In a second embodiment of the invention, high pressure air is again
dropped to low pressure air through two parallel calibrated
orifices. However, a first of the calibrated orifices delivers only
low pressure atomization air and a second of the calibrated
orifices delivers only fan air. A valve controls the flow of fan
air through the second orifice. When the valve is closed to
interrupt fan air, there will be a slight increase in the pressure
of the high pressure air which in turn produces a slight increase
in the atomization air pressure.
Accordingly, it is an object to provide an improved HVLP spray gun
of the type having adjustable fan air and suitable for operation
from a high pressure air source.
Other objects and advantages of the invention will be apparent from
the following detailed description and the accompanying
drawings.
BRIEF DESCRIPTION OF THE DRAWINGS
FIG. 1 is a vertical cross sectional view through an HVLP paint
spray gun for operation from a high pressure compressed air source
according to one embodiment of the invention;
FIG. 2 is diagrammatic view showing the air flow through a portion
of the body and nozzle assembly for the spray gun of FIG. 1;
FIG. 3 is a cross sectional view as taken along line 3--3 of FIG.
1;
FIG. 4 is a cross sectional view as taken along line 4--4 of FIG.
1;
FIG. 5 is a cross sectional view as taken along line 5--5 of FIG.
1;
FIG. 6 is a cross sectional view similar to FIG. 5, but showing the
fan air control ring rotated to partially block fan air flow;
FIG. 7 is a cross sectional view similar to FIGS. 5 and 6, but
showing the fan air control ring rotated to totally block fan air
flow;
FIG. 8 is diagrammatic view showing the air flow through a portion
of the body and nozzle assembly for a spray gun according to a
modified embodiment of the invention; and
FIG. 9 is a fragmentary vertical cross sectional view through the
front section of a spray gun body and a nozzle assembly for a spray
gun operating according to the modified embodiment illustrated in
FIG. 8.
BEST MODE FOR CARRYING OUT THE INVENTION
Referring to FIG. 1 of the drawings, a paint spray gun 10 is
illustrated according to one embodiment of the invention. The spray
gun 10 has a metal body 11 shaped to form a handle 12 connected to
an upper body section 13 which in turn connects to a front body
section 14. An air inlet fitting 15 is secured to a lower end 16 of
the handle for attaching a high pressure air hose from a remote
compressed air source (not shown), such as a shop air line or an
air compressor. The air fitting 15 connects to a passage 17 through
the handle 12 to an air valve 18. The air valve 18 is actuated by
an operator of the spray gun 10 squeezing a trigger 19 to press on
a valve plunger 20. When the trigger 19 is squeezed, high pressure
air flows through the valve 18 to a passage 21 in the upper body
section 13 to a high pressure air chamber 23 which extends into the
front body section 14.
A generally tubular insert 24 is mounted in the front body section
14. A nozzle assembly 25 including a spray tip 26, a fan air
control ring 27, a baffle 28, an air cap 29 and an air cap retainer
ring 30 are secured to the insert 24. The spray tip 26 is threaded
into the insert 24 to retain the nozzle assembly 25 on the front
body section 14. A valve needle 31 extends from a paint chamber 32
in the spray tip 26 and the insert 24 coaxially through the insert
24, through the trigger 19 to an insert 33 secured in the upper
body section 13. A packing nut 34 is threaded into the insert 24 to
press a seal 35 against the needle 31. The seal 35 allows the
needle 31 to reciprocate while preventing paint leakage from the
chamber 32.
A fitting 36 is secured to the front body section 14 for connection
to a conventional paint source (not shown), such as either a
suction feed or a pressure feed paint cup or a hose connected to a
remote pressurized paint source. The fitting 36 connects with the
chamber 32. Normally, a tip 37 on the valve needle 31 is seated
against the spray tip 26 to close a paint discharge orifice 38.

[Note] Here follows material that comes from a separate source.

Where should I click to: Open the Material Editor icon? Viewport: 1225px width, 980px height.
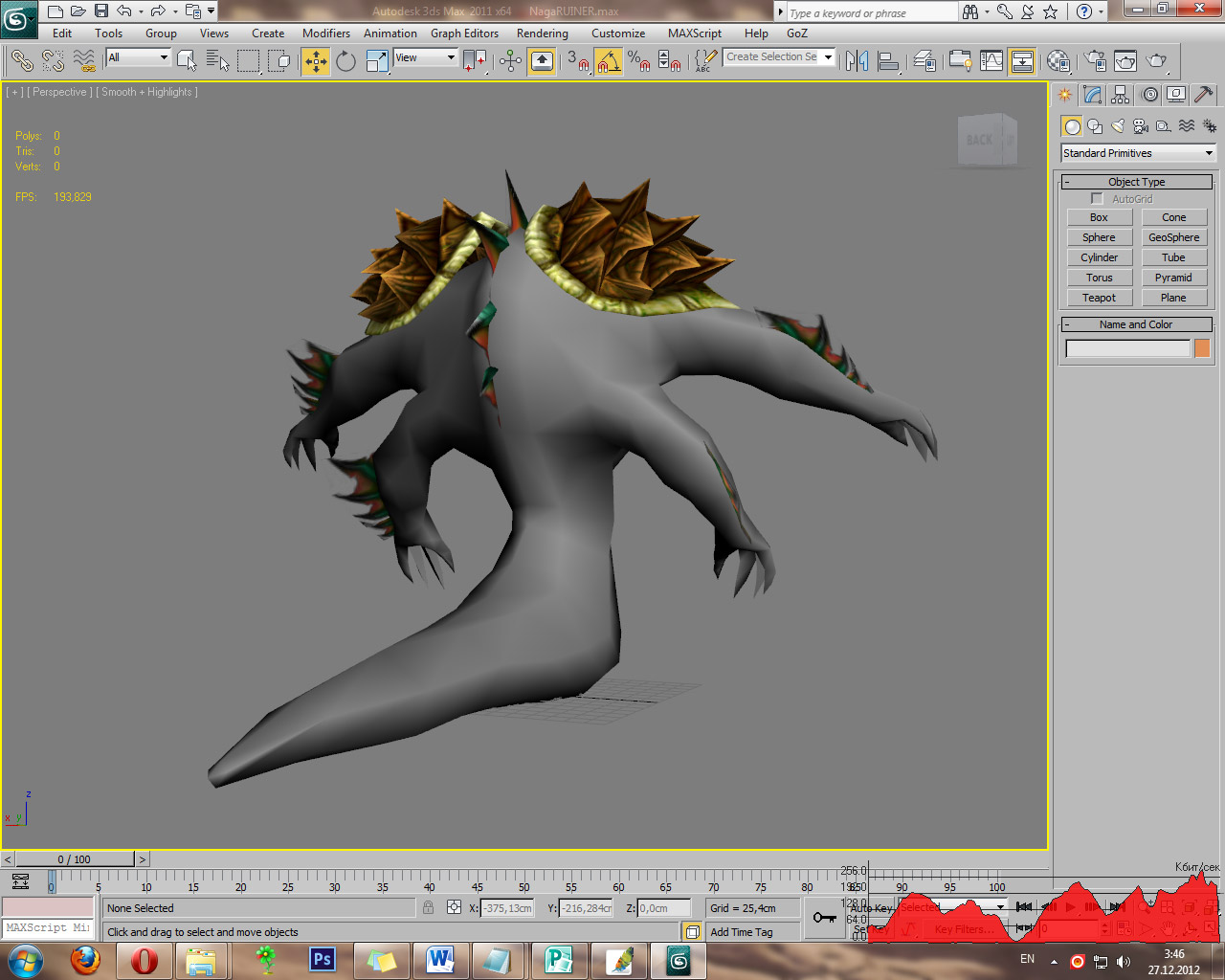[x=1058, y=62]
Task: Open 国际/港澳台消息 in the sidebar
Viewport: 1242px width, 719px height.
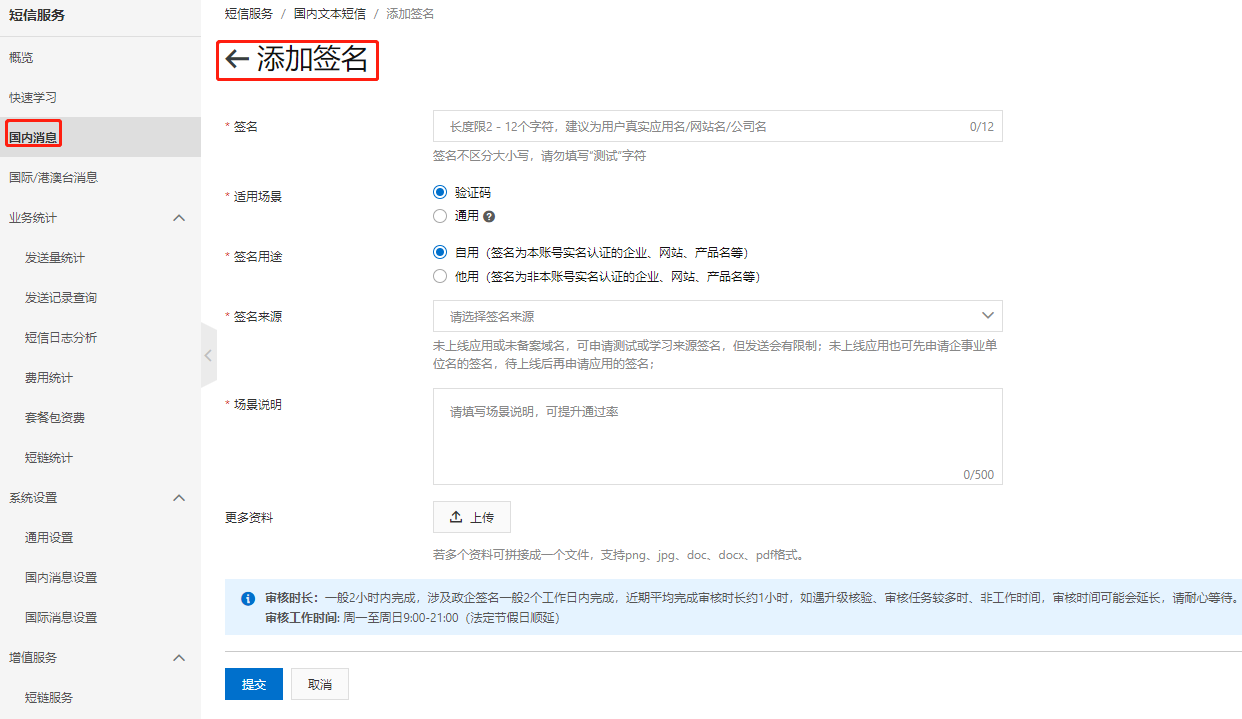Action: [53, 178]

When the trigger 19 is squeezed, the valve needle 31 is moved to
open the orifice 38, allowing paint to be discharged from the spray
gun 10. The insert 33 contains a return spring for urging the valve
needle 31 to seat against the spray tip 26 when the trigger 19 is
released and has an adjustment knob 39 for adjusting the paint flow
when the trigger 19 is squeezed.
As stated above, squeezing the trigger 19 opens the valve 18 to
apply high pressure air to the chamber 23. The chamber 23 is
closed, except for two calibrated, parallel orifices 40 and 41
which extend through a front face 42 on the front body section 14.

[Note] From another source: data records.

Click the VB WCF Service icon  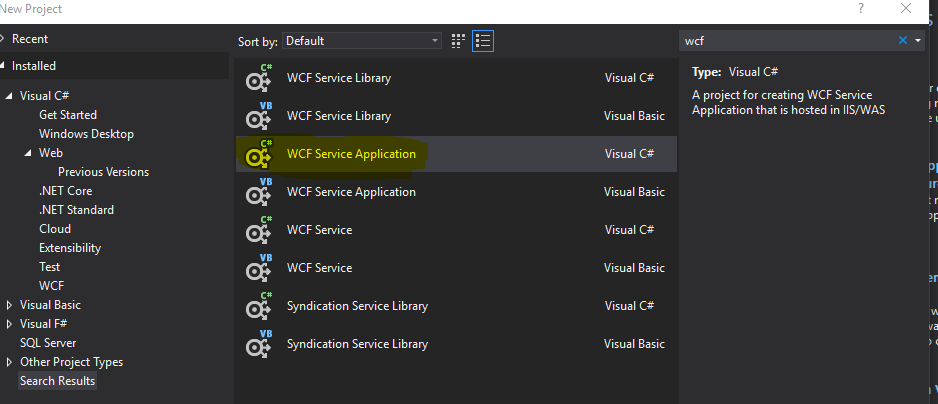click(259, 269)
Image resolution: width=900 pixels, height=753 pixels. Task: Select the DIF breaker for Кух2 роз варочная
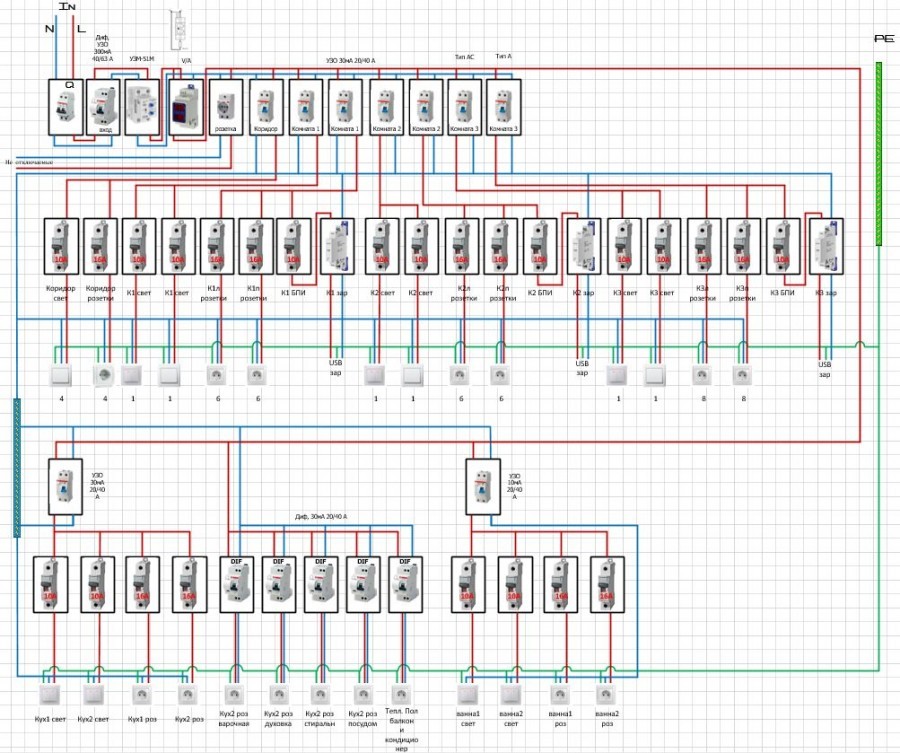(236, 584)
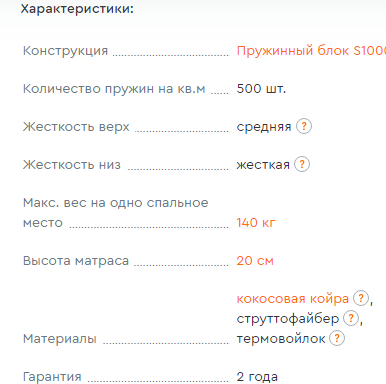The width and height of the screenshot is (386, 384).
Task: Click the help icon next to термовойлок
Action: (337, 338)
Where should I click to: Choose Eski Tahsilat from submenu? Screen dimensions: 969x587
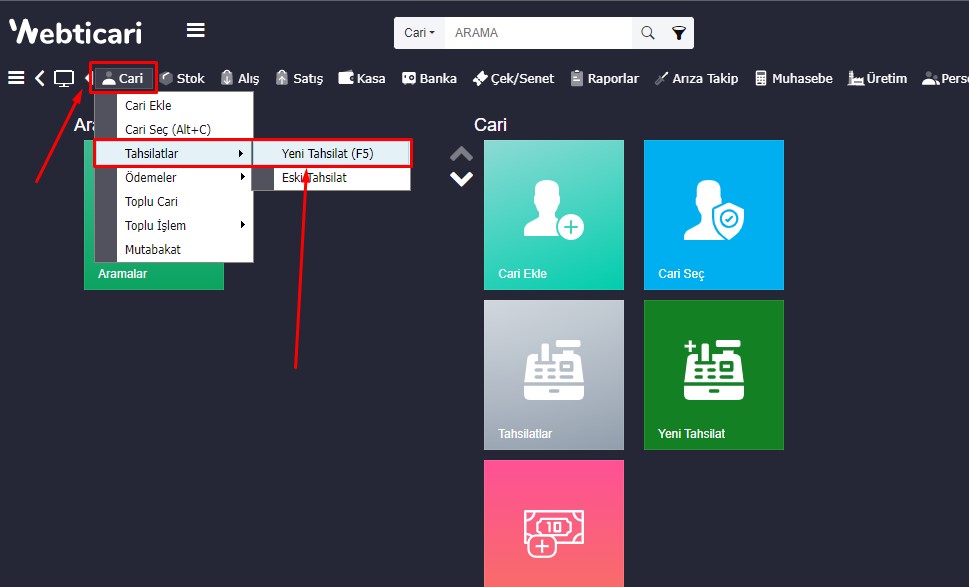coord(314,178)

At least a portion of the air flowing through the orifices 40 and
41 flows through passages 43 between the baffle 28 and the insert
24 to a chamber 44. A radial flange 45 extending around the spray
tip 26 has a number of spaced holes 46 which connect the chamber 44
to a chamber 47 between the air cap 29 and the spray tip 26. An
annular orifice 48 extends between the air cap 29 and the spray tip
26 for discharging atomization air from the chamber 47
concentrically around paint discharged from the spray tip orifice
38 whenever the trigger 19 is squeezed. The air pressure in the
chamber 47 and, therefore, the amount of atomization air discharged
from the annular orifice 48, is determined by the size of the
orifices 40 and 41.
Compressed air flowing through the orifices 40 and 41 also flows
through the fan air control ring 27, through a plurality of
passages 49 in the baffle 28 to a chamber 50. The air cap 29 has
two horns 51 which project from a front surface 52 on diametrically
opposite sides of the orifices 38 and 48. A separate passage 53
extends through each of the horns 51 and terminates at an orifice
54 which is located to direct fan or pattern shaping air in a
forwardly and inwardly direction at the envelope of atomized paint.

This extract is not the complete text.